Target position records:
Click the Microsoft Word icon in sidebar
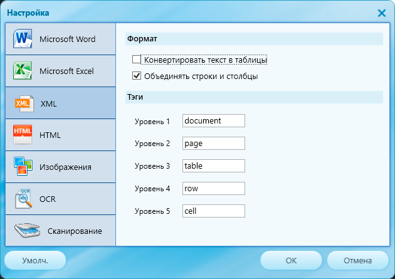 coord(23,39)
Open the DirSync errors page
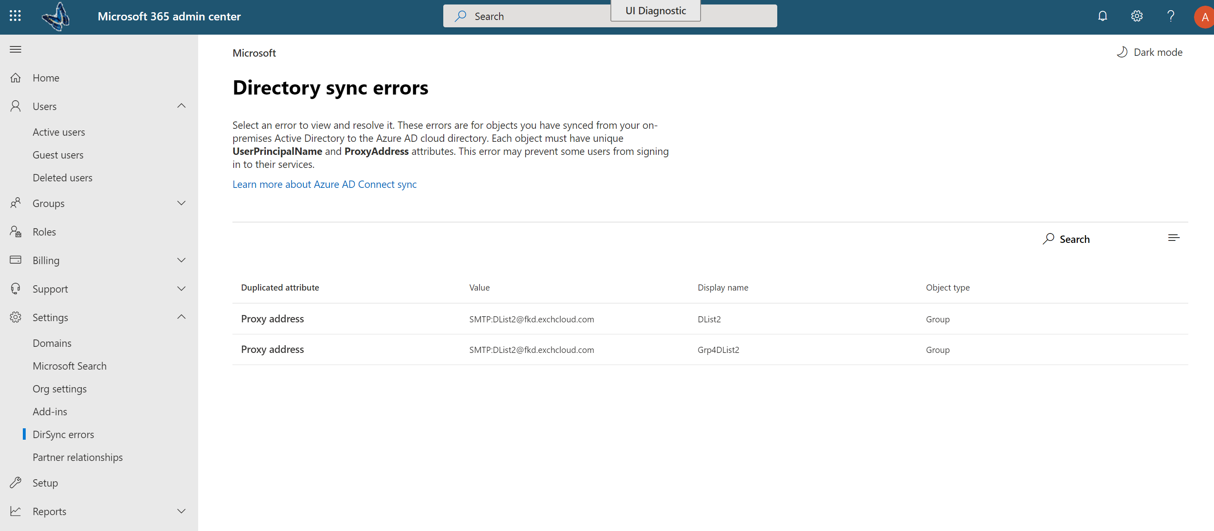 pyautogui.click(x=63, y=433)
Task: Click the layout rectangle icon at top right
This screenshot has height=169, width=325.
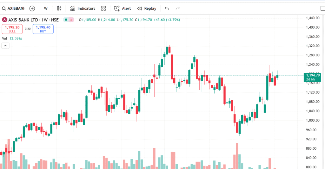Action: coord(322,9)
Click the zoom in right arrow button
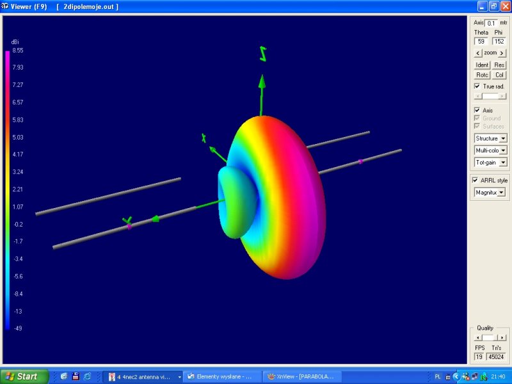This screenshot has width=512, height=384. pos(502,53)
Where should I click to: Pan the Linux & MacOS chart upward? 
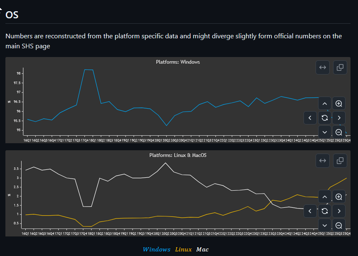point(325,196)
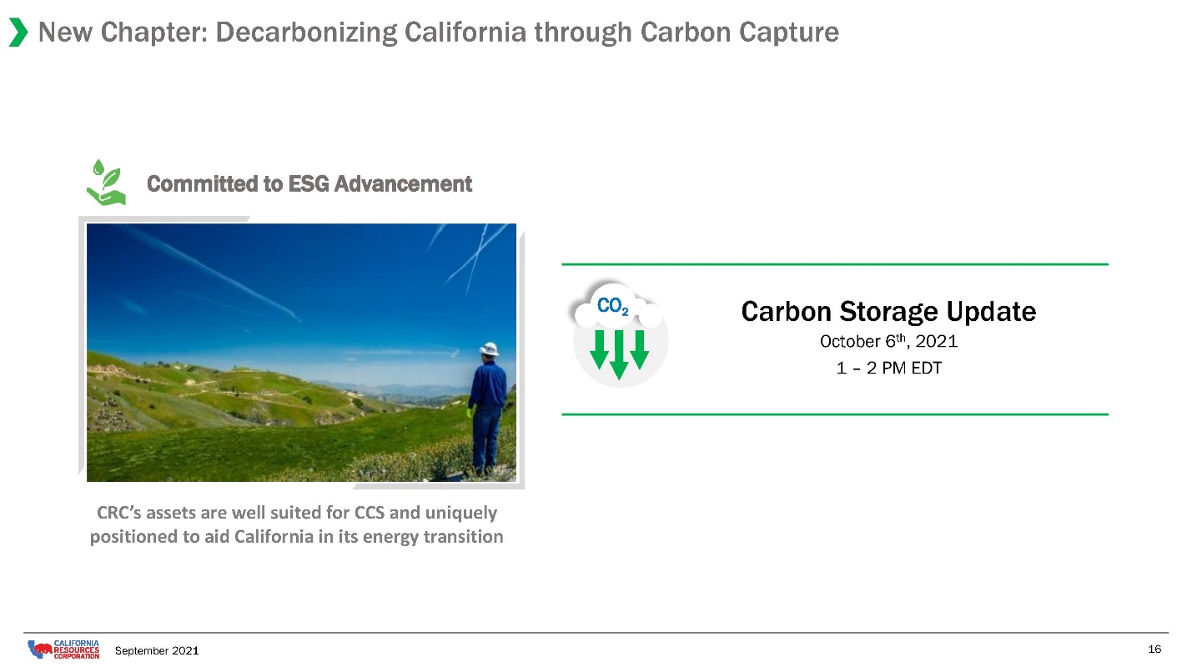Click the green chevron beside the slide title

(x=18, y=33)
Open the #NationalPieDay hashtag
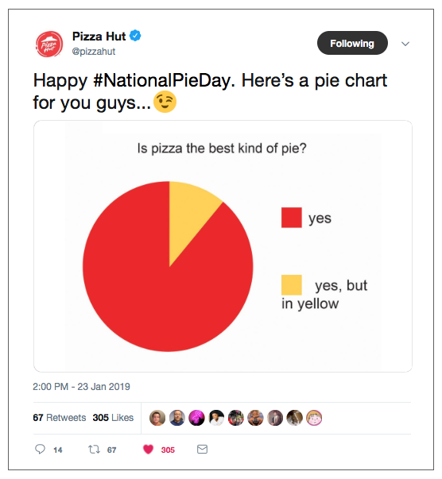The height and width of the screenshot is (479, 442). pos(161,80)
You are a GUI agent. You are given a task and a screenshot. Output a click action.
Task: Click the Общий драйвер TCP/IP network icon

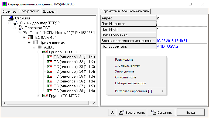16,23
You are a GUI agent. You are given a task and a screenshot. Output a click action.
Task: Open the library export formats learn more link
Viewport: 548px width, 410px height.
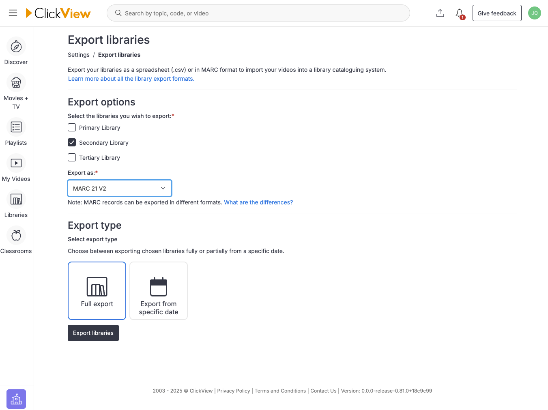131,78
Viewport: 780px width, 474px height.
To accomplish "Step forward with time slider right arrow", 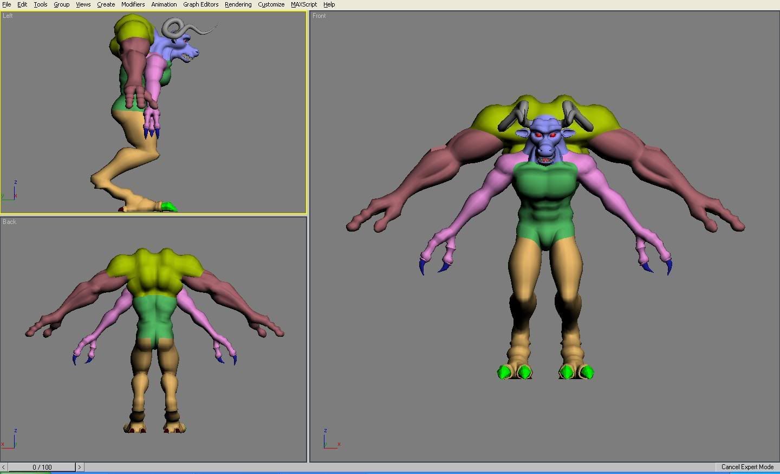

--

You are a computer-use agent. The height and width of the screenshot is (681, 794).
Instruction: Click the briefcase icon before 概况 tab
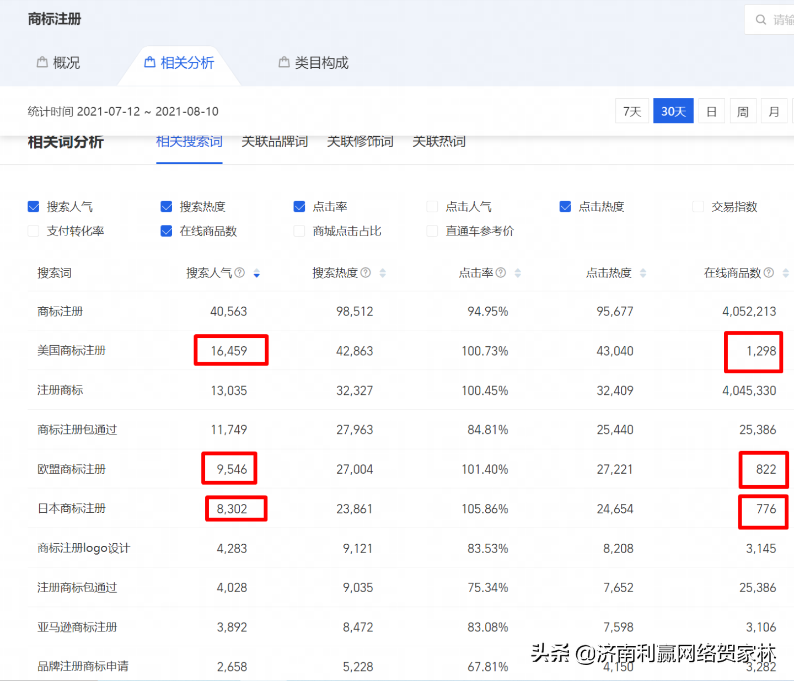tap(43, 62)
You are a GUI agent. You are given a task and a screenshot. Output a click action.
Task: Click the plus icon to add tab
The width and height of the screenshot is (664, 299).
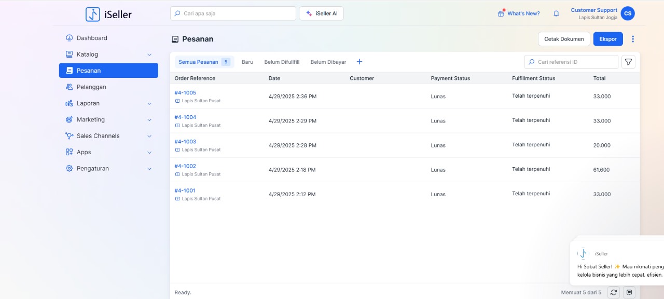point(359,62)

...

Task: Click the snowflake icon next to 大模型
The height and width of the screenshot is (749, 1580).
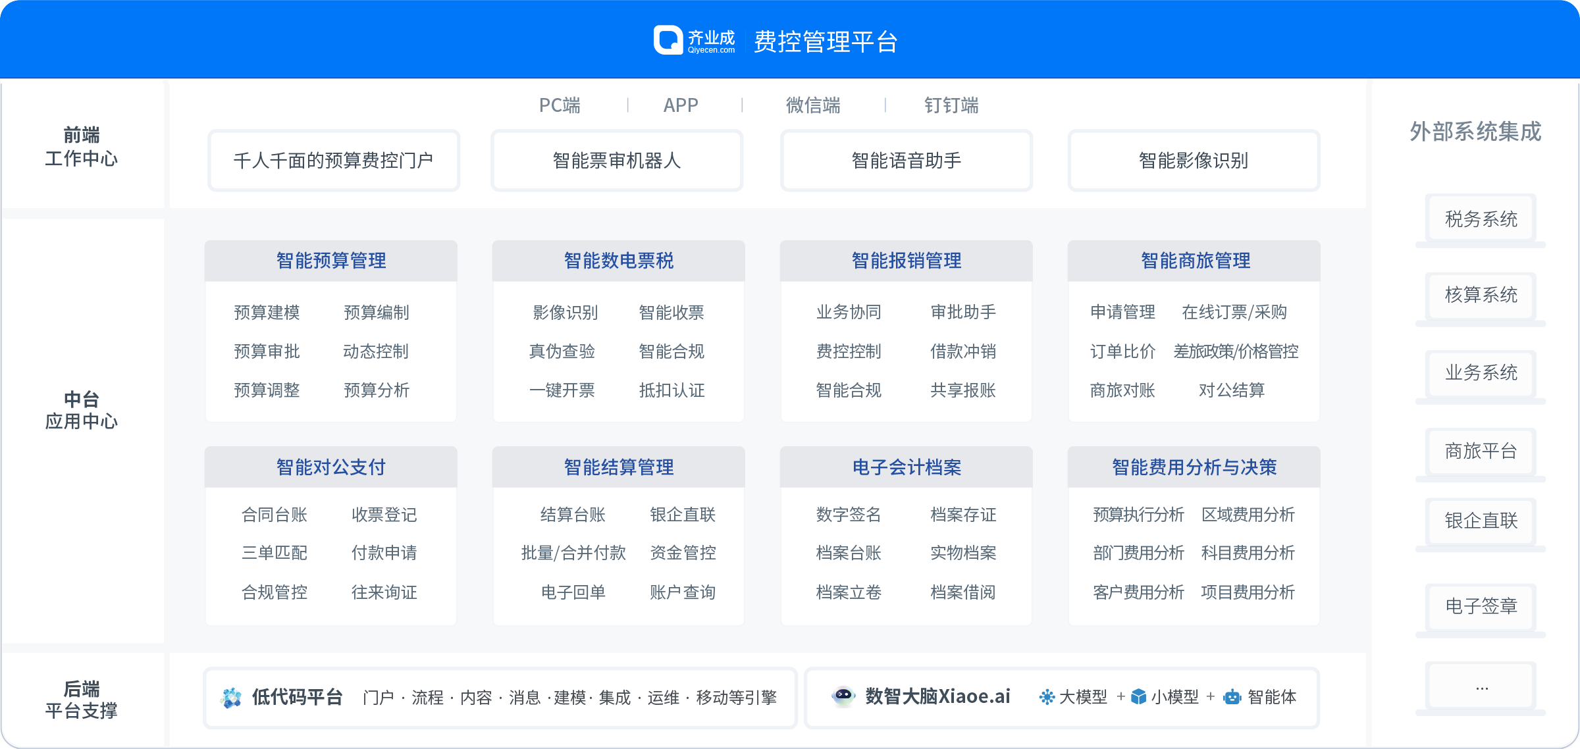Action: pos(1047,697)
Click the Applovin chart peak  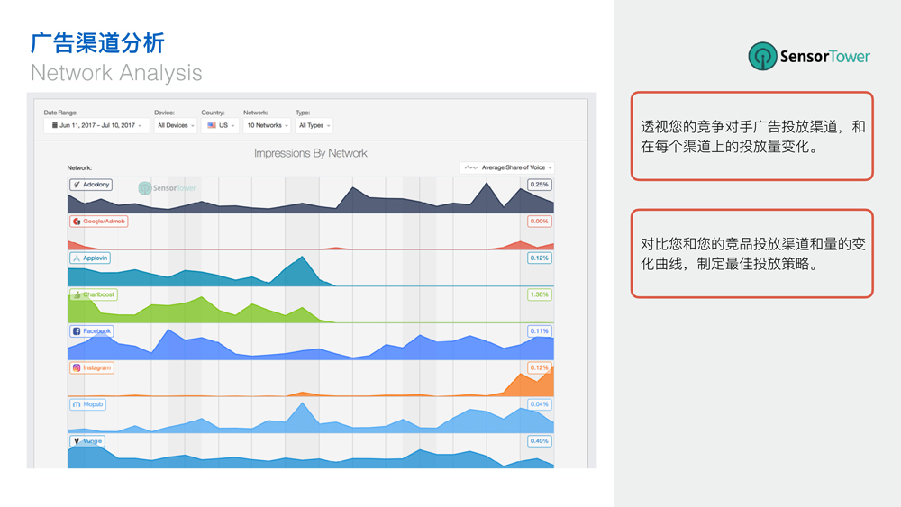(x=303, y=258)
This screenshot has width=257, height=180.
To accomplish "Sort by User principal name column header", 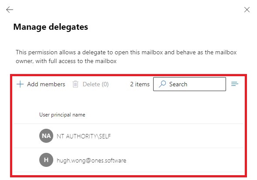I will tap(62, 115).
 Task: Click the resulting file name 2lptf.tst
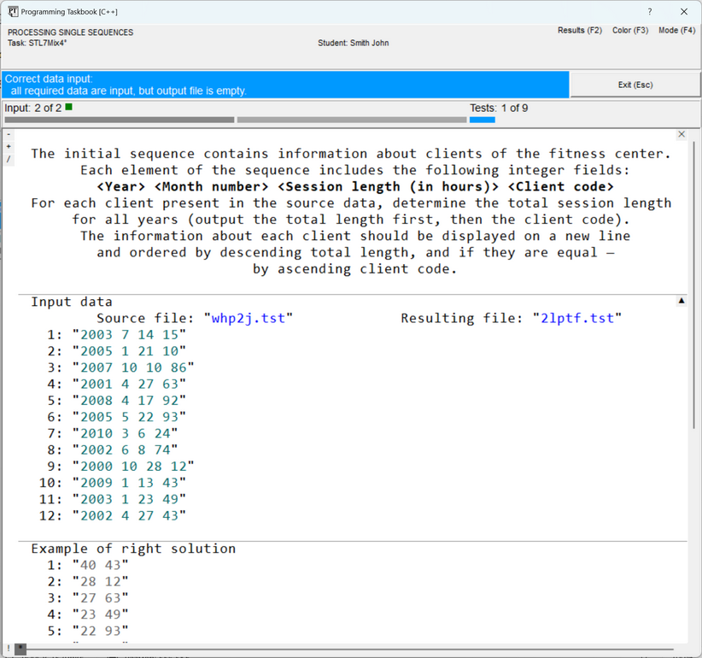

## WHAT THE EXERCISE ASKS:
Convert the stretch of the records from the line containing "Click the Microsoft Word icon in sidebar" through the line containing "The height and width of the screenshot is (479, 442)." into a JSON list of strings, one string per line with blank lines omitted. Leave the pictures out of the answer.

## RESULT OF THIS TASK:
[
  "Click the Microsoft Word icon in sidebar",
  " coord(23,39)",
  "Open the DirSync errors page",
  " pyautogui.click(x=63, y=433)",
  "Task: Click the layout rectangle icon at top right",
  "This screenshot has height=169, width=325.",
  "Action: coord(322,9)",
  "Click the zoom in right arrow button",
  "This screenshot has width=512, height=384. pos(502,53)",
  "Where should I click to: Pan the Linux & MacOS chart upward? ",
  "point(325,196)",
  "Click the green chevron beside the slide title",
  "(x=18, y=33)",
  "Open the #NationalPieDay hashtag",
  "The height and width of the screenshot is (479, 442). pos(161,80)"
]